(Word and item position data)
--------------------
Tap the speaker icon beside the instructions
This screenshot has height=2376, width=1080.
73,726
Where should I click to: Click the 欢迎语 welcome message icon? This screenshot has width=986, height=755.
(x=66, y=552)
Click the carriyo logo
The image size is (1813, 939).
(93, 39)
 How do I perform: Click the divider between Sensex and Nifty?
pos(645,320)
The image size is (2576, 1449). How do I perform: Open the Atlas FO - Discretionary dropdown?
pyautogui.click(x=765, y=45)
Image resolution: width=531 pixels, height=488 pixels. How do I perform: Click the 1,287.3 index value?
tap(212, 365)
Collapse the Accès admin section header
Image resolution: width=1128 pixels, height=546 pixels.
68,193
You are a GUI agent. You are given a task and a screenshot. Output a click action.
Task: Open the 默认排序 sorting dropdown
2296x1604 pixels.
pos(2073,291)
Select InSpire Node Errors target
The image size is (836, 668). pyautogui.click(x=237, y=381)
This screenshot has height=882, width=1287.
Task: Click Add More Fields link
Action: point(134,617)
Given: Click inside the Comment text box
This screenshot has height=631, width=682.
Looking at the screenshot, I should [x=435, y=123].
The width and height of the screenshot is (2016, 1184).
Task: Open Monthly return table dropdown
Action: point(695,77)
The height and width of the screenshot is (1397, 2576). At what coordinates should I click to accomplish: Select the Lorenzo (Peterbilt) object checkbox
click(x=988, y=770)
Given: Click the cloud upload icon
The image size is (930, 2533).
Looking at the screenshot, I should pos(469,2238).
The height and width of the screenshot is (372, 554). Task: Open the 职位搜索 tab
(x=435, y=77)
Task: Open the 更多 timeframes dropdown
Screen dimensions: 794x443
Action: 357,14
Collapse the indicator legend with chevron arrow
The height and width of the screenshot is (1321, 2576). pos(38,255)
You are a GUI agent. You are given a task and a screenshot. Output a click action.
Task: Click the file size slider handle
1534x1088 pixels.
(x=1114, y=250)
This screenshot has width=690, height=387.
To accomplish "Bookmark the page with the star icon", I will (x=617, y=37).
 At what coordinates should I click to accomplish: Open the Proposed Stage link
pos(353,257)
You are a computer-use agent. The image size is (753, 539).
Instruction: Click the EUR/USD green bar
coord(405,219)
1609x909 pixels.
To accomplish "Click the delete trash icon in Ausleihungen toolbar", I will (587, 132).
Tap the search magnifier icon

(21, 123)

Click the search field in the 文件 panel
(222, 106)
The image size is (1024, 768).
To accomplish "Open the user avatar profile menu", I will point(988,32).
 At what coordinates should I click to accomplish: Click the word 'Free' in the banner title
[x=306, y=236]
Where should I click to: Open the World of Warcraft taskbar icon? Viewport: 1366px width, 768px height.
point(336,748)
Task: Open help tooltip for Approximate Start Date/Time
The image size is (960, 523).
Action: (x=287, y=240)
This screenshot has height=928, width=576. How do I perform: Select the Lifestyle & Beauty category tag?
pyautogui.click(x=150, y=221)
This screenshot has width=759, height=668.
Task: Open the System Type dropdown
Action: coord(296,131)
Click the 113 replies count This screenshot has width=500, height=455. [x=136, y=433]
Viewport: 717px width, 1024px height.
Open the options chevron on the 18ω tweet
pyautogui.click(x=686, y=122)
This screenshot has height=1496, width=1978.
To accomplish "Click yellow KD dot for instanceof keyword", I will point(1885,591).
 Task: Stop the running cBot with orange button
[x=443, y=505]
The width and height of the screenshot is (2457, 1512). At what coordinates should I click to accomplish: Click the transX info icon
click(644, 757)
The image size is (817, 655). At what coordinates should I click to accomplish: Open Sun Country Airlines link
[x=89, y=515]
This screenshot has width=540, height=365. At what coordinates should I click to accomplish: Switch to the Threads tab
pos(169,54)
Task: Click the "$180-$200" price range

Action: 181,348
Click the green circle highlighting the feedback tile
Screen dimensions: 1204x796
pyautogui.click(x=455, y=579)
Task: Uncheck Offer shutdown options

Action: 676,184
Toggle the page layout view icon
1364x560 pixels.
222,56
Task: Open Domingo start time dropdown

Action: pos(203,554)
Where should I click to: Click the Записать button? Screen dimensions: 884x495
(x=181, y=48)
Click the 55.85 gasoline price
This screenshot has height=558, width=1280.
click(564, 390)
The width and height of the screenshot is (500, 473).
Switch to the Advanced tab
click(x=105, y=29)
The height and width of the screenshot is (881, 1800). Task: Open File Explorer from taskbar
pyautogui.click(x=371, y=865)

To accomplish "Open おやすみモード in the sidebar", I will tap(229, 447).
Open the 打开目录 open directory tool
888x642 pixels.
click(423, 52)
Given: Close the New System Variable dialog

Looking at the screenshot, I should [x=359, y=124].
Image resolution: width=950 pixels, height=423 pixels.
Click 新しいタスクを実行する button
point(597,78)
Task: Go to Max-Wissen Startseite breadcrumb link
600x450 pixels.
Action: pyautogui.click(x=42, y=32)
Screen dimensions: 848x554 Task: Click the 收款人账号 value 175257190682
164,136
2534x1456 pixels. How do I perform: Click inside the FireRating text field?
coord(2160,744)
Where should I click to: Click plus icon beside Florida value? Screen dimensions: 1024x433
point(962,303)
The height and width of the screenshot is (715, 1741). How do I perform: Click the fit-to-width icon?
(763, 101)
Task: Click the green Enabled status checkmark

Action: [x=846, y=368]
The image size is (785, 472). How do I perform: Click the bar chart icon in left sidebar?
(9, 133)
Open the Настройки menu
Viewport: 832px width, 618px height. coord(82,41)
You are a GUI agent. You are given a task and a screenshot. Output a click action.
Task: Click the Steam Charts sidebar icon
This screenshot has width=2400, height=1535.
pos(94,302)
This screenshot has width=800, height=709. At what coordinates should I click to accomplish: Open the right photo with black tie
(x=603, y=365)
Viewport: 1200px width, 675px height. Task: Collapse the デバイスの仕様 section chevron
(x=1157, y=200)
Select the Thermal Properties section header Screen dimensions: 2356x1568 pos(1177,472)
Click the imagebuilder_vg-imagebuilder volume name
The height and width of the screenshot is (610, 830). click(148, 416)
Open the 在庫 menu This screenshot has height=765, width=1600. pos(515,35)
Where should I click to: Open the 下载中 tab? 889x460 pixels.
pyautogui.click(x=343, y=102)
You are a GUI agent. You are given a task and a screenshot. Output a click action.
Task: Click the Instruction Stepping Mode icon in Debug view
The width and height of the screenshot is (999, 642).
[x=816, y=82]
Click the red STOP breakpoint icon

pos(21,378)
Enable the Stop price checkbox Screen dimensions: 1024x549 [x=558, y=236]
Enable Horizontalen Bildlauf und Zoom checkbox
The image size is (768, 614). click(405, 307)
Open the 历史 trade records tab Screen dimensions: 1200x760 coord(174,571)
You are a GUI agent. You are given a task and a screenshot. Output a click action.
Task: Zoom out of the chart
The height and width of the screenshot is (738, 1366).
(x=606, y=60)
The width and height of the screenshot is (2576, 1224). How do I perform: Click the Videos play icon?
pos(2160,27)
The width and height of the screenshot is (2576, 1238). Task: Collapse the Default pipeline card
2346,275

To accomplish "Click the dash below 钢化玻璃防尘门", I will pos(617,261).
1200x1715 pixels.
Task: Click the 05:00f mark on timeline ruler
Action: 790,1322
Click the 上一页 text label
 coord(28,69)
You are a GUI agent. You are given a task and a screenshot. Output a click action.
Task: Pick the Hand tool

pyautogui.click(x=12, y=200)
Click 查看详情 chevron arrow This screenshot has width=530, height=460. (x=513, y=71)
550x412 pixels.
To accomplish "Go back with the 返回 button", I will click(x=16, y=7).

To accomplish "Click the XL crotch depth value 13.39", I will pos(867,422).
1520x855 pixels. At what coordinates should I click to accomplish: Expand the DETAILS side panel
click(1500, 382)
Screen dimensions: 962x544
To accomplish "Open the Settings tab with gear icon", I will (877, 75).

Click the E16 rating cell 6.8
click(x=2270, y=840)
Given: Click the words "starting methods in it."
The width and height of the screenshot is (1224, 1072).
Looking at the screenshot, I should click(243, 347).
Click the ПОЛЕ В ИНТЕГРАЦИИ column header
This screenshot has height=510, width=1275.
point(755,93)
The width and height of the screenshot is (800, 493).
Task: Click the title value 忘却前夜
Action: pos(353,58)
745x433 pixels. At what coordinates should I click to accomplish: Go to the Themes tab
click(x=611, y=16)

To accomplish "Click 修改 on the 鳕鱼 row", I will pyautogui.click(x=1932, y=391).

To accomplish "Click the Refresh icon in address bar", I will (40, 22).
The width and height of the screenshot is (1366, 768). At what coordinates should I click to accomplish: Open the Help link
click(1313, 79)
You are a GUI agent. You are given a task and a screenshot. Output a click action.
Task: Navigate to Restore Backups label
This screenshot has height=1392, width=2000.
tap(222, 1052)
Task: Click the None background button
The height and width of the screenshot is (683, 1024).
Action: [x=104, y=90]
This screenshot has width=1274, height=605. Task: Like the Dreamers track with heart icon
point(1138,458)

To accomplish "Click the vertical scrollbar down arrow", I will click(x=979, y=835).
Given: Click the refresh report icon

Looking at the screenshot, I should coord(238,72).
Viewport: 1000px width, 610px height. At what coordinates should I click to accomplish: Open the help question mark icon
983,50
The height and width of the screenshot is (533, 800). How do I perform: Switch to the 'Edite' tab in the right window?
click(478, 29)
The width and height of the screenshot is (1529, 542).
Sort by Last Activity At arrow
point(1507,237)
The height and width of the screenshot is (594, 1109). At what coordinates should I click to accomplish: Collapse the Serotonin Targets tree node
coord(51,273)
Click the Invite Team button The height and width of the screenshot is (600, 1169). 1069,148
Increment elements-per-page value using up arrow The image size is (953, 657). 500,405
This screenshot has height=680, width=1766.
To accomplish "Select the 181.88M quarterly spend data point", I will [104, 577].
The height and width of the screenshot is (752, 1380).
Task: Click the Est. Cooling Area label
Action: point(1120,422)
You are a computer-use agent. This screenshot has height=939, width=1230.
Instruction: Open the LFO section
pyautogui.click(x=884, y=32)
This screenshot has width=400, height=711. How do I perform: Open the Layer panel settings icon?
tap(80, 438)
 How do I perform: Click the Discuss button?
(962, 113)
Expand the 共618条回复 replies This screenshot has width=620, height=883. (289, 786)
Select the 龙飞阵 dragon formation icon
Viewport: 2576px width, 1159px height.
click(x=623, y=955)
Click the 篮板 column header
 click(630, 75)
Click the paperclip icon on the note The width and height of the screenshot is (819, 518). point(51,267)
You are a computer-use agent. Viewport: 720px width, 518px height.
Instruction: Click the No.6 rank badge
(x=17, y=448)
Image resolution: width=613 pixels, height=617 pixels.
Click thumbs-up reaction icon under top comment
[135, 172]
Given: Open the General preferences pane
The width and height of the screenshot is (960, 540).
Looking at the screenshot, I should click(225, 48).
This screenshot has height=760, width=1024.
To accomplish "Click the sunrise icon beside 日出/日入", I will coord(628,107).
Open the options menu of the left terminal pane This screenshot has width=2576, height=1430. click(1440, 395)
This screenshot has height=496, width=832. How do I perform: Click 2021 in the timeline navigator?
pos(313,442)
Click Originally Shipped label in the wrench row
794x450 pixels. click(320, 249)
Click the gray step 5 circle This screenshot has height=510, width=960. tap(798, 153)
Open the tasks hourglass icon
--------------------
▶ **The task**
Pull out the stretch of the items from their start through the line that contains "pos(2073,291)", and reproduce each line unchanged.

▶ **The completed task**
Tap the speaker icon beside the instructions
This screenshot has height=2376, width=1080.
73,726
Where should I click to: Click the 欢迎语 welcome message icon? This screenshot has width=986, height=755.
(x=66, y=552)
Click the carriyo logo
The image size is (1813, 939).
(93, 39)
 How do I perform: Click the divider between Sensex and Nifty?
pos(645,320)
The image size is (2576, 1449). How do I perform: Open the Atlas FO - Discretionary dropdown?
pyautogui.click(x=765, y=45)
Image resolution: width=531 pixels, height=488 pixels. How do I perform: Click the 1,287.3 index value?
tap(212, 365)
Collapse the Accès admin section header
Image resolution: width=1128 pixels, height=546 pixels.
68,193
You are a GUI agent. You are given a task and a screenshot. Output a click action.
Task: Open the 默认排序 sorting dropdown
2296x1604 pixels.
pos(2073,291)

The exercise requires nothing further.